DESCRIPTION OF THE TASK
Your output should be the entries below, from the first line up to and including the line with "The height and width of the screenshot is (474, 1507).", reproduced exactly and with no other lines.

* * * * *

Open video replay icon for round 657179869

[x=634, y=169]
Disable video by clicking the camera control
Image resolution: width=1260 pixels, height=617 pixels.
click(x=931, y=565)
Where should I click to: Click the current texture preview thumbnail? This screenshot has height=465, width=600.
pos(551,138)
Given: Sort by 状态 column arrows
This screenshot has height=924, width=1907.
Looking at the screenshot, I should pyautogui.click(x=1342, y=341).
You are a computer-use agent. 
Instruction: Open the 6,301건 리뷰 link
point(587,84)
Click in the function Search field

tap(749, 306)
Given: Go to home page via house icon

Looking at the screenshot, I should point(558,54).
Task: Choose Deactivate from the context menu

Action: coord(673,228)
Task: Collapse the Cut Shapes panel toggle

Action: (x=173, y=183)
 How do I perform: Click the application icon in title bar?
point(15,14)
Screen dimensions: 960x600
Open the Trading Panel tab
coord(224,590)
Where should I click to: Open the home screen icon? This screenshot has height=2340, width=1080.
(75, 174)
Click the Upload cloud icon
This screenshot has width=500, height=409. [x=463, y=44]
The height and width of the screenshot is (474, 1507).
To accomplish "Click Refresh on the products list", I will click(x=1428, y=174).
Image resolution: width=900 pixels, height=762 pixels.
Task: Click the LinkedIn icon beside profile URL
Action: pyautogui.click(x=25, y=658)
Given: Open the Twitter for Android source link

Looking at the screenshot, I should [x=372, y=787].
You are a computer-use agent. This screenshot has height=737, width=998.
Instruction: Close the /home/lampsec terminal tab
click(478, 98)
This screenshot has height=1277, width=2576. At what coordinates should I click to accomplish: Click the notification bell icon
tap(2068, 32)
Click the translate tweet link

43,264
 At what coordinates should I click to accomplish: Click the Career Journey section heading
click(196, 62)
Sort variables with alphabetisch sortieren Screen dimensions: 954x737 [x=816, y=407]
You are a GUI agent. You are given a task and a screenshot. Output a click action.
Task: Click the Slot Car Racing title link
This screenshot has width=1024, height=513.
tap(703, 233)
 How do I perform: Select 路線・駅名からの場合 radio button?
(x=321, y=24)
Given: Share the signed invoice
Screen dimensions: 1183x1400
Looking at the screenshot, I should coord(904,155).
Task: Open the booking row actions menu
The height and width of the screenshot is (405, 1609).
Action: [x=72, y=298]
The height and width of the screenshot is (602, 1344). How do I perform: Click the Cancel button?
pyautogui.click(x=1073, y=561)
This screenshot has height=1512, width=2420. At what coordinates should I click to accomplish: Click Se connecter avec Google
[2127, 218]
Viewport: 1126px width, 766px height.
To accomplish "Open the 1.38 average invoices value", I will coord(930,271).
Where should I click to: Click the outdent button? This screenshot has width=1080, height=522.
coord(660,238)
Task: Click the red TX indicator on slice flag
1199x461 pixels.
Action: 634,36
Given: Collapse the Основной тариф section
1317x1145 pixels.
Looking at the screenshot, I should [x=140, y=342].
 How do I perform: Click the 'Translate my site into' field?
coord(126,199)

* * * * *

OUTPUT
Open video replay icon for round 657179869

[x=634, y=169]
Disable video by clicking the camera control
Image resolution: width=1260 pixels, height=617 pixels.
click(x=931, y=565)
Where should I click to: Click the current texture preview thumbnail? This screenshot has height=465, width=600.
pos(551,138)
Given: Sort by 状态 column arrows
This screenshot has height=924, width=1907.
Looking at the screenshot, I should pyautogui.click(x=1342, y=341).
You are a computer-use agent. 
Instruction: Open the 6,301건 리뷰 link
point(587,84)
Click in the function Search field

tap(749, 306)
Given: Go to home page via house icon

Looking at the screenshot, I should point(558,54).
Task: Choose Deactivate from the context menu

Action: coord(673,228)
Task: Collapse the Cut Shapes panel toggle

Action: (x=173, y=183)
 How do I perform: Click the application icon in title bar?
point(15,14)
Screen dimensions: 960x600
Open the Trading Panel tab
coord(224,590)
Where should I click to: Open the home screen icon? This screenshot has height=2340, width=1080.
(75, 174)
Click the Upload cloud icon
This screenshot has width=500, height=409. [x=463, y=44]
The height and width of the screenshot is (474, 1507).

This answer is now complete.